C’est le cas d’une quarantaine de réfugiés, sous la station Stalingrad. Délogés deux jours plus tôt, de nouveaux arrivants ont investis les lieux ; pour combien de temps ? (Ils seront de nouveau évacués deux semaines plus tard, ndlr). Ils posent tous la question aux bénévoles. Deux sont présentes à notre arrivée, puis très vite d’autres arrivent, familiers déjà de ceux qui attendent, inlassablement, une solution. Si les situations divergent, chacun cherche à communiquer, à réconforter les autres, à promettre une amélioration. Des couvertures, quelques matelas, c’est maigre pour passer la nuit ; mais les bénévoles s’activent pour trouver du matériel. Ils font partie du Collectif parisien de soutien aux exilé-e-s. Sa présidente Morgann me parle alors de ses combats et de son parcours de militante.

 

Les débuts de son engagement

 

Morgann : C’était pendant l’occupation du lycée Jean-Quarré, dans le XIXème. 1300 réfugiés qui étaient dans l’attente.
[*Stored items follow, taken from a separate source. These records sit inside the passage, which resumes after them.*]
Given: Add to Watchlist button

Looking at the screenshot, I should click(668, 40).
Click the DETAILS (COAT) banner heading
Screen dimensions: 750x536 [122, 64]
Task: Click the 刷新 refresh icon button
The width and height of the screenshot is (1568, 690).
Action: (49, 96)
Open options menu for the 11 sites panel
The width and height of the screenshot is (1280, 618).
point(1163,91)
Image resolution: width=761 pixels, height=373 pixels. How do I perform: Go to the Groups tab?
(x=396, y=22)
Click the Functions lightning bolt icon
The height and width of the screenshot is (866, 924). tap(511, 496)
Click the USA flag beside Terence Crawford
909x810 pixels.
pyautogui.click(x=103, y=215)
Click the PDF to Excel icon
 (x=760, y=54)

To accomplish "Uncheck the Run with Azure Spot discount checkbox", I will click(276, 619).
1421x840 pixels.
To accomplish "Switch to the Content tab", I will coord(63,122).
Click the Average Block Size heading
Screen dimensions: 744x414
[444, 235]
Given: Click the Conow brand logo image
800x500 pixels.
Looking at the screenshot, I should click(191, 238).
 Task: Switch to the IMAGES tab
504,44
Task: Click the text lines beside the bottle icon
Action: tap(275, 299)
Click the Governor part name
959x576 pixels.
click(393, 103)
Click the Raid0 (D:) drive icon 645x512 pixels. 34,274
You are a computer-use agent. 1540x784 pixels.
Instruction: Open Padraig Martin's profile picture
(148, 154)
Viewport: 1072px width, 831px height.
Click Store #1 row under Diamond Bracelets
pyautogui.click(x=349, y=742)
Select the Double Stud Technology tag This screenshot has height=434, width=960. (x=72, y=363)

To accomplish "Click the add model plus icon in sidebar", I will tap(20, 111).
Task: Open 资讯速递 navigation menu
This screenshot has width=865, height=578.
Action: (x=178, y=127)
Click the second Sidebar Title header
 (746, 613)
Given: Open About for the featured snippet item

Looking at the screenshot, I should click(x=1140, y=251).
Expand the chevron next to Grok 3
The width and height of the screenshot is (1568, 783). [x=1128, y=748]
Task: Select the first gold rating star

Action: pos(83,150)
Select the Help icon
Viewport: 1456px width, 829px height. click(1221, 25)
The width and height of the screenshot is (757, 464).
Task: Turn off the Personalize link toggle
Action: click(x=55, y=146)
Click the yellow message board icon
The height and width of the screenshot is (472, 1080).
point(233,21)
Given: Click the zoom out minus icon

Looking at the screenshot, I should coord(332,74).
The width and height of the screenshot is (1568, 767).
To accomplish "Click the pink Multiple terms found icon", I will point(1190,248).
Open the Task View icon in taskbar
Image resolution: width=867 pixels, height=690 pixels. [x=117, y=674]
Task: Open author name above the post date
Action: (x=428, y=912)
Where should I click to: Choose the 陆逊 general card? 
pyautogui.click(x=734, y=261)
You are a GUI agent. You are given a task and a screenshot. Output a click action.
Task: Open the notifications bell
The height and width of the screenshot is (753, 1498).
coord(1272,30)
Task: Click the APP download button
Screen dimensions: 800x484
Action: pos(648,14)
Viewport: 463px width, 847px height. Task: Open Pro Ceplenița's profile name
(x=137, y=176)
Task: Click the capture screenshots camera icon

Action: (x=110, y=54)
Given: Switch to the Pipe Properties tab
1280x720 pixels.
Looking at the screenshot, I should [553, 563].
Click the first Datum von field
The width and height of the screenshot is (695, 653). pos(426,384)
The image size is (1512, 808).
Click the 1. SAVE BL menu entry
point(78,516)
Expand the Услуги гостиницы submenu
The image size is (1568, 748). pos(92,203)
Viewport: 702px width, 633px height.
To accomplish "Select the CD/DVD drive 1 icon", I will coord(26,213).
Avec des amis, on a commencé par faire une cagnotte. Ça a si bien marché qu’on a pu aider pendant plusieurs mois ! Puis j’y suis allée, on a discuté. J’ai pu en héberger pendant l’évacuation ; plus de 200 n’avaient pas été embarqués avec les autres. C’est avec eux que le premier camp s’est monté, devant l’Hôtel de ville. La réaction de l’État m’a révolté ; pourquoi ces femmes et ces hommes ne pouvaient pas jouir des mêmes droits que moi ? Serais-je aussi durement délogée si je souhaitais dormir sur la place ? D’autres camps ont commencé à s’organiser, de là est venu naturellement le collectif.

 

Collectif parisien de soutien aux exilé-e-s

 

M : Comme moi, les volontaires ayant aidés pour le lycée se sont rendus compte du problème actuel, de l’urgence qui entoure les réfugiés. Là, à Stalingrad, il y a un enfant d’un mois, une femme sur le point d’accoucher. Ce n’est pas possible de ne rien faire, de ne pas agir. C’est pour ça qu’on organise des repas chaque midi, qu’on demande des couvertures et des manteaux, afin qu’ils puissent passer la nuit avec un peu de chaleur, à défaut d’un toit. Mais dans le collectif, il n’y a pas un profil type. On essaye quand même de se positionner entre les humanitaires et les politiques ; ni dans un assistanat néo-colonial, ni dans une lutte contre le pouvoir sans visage chez les réfugiés. C’est en tout cas comme ça que je me vois.

 

La prise en charge de mineurs, Calais ; un même partage culturel

 

M : Dans le collectif, je m’occupe plus particulièrement des mineurs qui arrivent en France sans aucun point de repère, fuyant des conflits où très tôt on les oblige à prendre les armes. Après avoir accueilli quelques adultes, des enfants sont arrivés chez moi ; c’est comme s’ils étaient mes frères et sœurs. Je ne parle pas persan ou dari, ils ne parlent ni français ni anglais, pourtant on se comprend, on rit, on échange naturellement. C’est même comme cela qu’on apprend des autres. Avec eux, les codes sociaux se brisent et on en partage de nouveaux ; d’ailleurs, si nous n’avons rien en commun à première vue, on se sent pourtant comme une famille. Je mange afghan, j’ai pu me rendre compte que la danse traditionnelle afghane ressemble beaucoup à la danse bretonne ! (rires). En fait, ils ont transformé ma vie et ma vision des choses.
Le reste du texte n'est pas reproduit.